Les professeurs formés viennent de trois disciplines : Mathématiques (Maths), Sciences physiques et chimie (SPC), et Sciences et techniques de l’ingénieur (STI). Le tableau 4 indique la répartition dans chacune de ces 3 catégories des professeurs inscrits à la formation. On remarque que les disciplines sont scientifiques (au niveau national, on cherche maintenant à ouvrir l’informatique aux autres disciplines – voir Section 9), avec une prédominance des mathématiques et une contribution tout de même élevée (et équilibrée) des SPC et STI. En pratique, même si le public n’est pas toujours mathématicien, l’attrait pour un peu de théorie est suffisant pour aborder les grands principes informatiques. Dans la formation, nous ne cherchons pas nécessairement à théoriser les notions, la pratique reste centrale, mais quand des notions théoriques sont abordées (en complexité par exemple), il n’y a pas de rejet de la part du public.

Tableau 4 : Effectif des professeurs inscrits à la formation ISN selon leur discipline. Le total est de 127, ce qui est plus élevé que les 106 annoncés précédemment. Ce différentiel est dû dans ce présent tableau à la prise en compte des inscrits à la formation, comptant donc ceux qui ont démissionné en cours d’année.

Discipline

Effectif

Maths

55

SPC

38

STI

34

5 L’habilitation à enseigner cette spécialité

Une procédure en deux temps, définie dans la note déjà citée (BO 2011) prévoit : une autorisation provisoire à enseigner pour les enseignants formés ou en formation, délivrée par le groupe de pilotage constitué des trois IA IPR6 (mathématiques, physique et chimie, STI) et les enseignants universitaires←107 | 108→ en charge de la formation, suivie d’une validation définitive qui intervient à l’issue de la seconde année de pratique de l’enseignement ISN ; elle s’appuie sur une visite d’inspection durant la période.

Tous les enseignants qui ont suivi la formation avec assiduité et qui ont validé leurs projets de fin d’année, ou qui sont actuellement en formation, ont obtenu cette autorisation à enseigner.

Une inspection par des IPR des disciplines mathématiques, physique–chimie ou STI a été effectuée depuis la rentrée 2012, parfois lorsque c’était possible par deux inspecteurs, pour 43 enseignants qui assurent actuellement l’enseignement de cette spécialité. Les inspections se poursuivent à l’heure actuelle.

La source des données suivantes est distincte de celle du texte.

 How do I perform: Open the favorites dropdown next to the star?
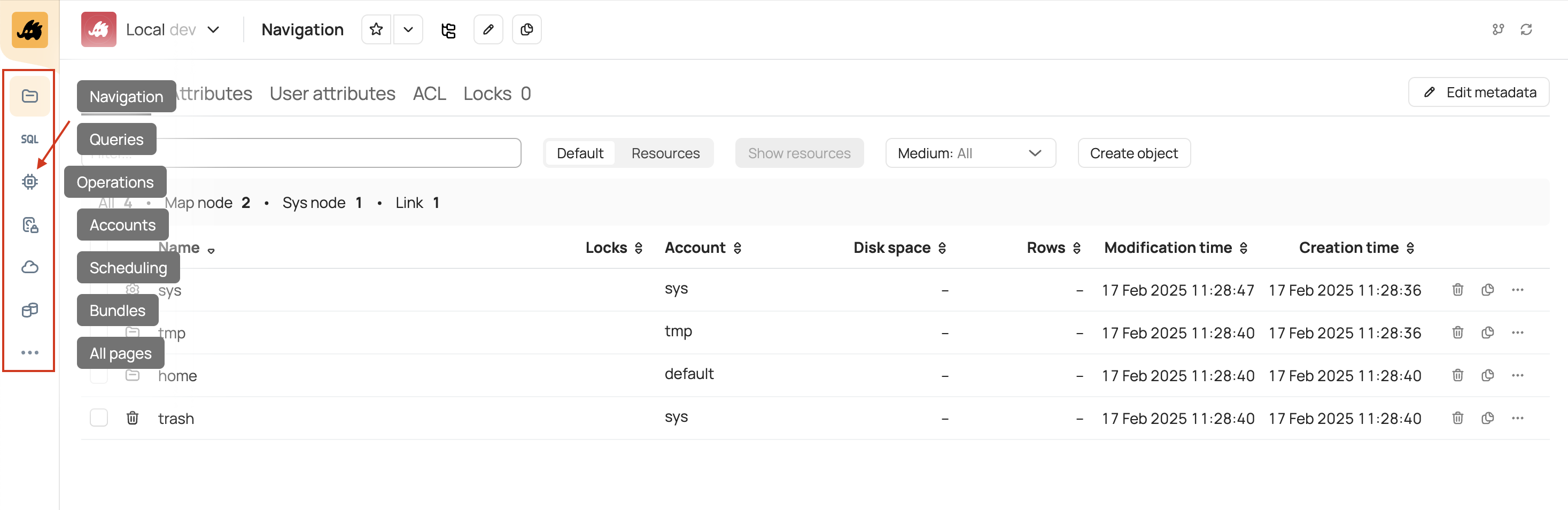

Pour attester de cette habilitation et afin de valoriser le fait d’avoir suivi la formation, nous délivrons un document en deux volets. L’un atteste de la réussite du professeur formé (décision fondée sur le suivi de formation et la réussite des projets), l’autre liste les modules de formation suivis par le professeur. Ce document est complété par l’Université de Lorraine et est signé par les représentants du rectorat et par la direction de l’ESPE de Lorraine.

6 L’implantation de cette spécialité

L’inspection générale et le ministère ont souhaité pour la première année une « implantation contrôlée » dans environ un quart à un tiers des établissements d’une académie. Dans l’académie de Nancy-Metz, cette spécialité a été proposée initialement dans 21 établissements publics et 5 établissements privés. À la fin de l’année scolaire 2016–2017, cette spécialité était proposée dans 38 établissements sur 60 (public) et 4 sur 19 (privé) ; 900 élèves ont choisi cette spécialité. Soixante enseignants sont impliqués dans cet enseignement (certains établissements ont une ressource humaine ISN de 3 professeurs). Cinquante sont habilités à l’enseignement de l’ISN.

Les élèves de terminale S choisissent entre plusieurs spécialités : Mathématiques, Physique–Chimie, Sciences de la Vie et de la Terre, ou ISN. Le tableau 5 donne l’évolution de la répartition au cours des années 2011–2015 des élèves de Terminale dans ces spécialités. Ces statistiques portent sur les seuls établissements proposant les 4 spécialités.←108 | 109→

Tableau 5 : Répartition au cours des années 2011–2015 des élèves de Terminale S dans les spécialités du Baccalauréat offertes en classe de Terminale S.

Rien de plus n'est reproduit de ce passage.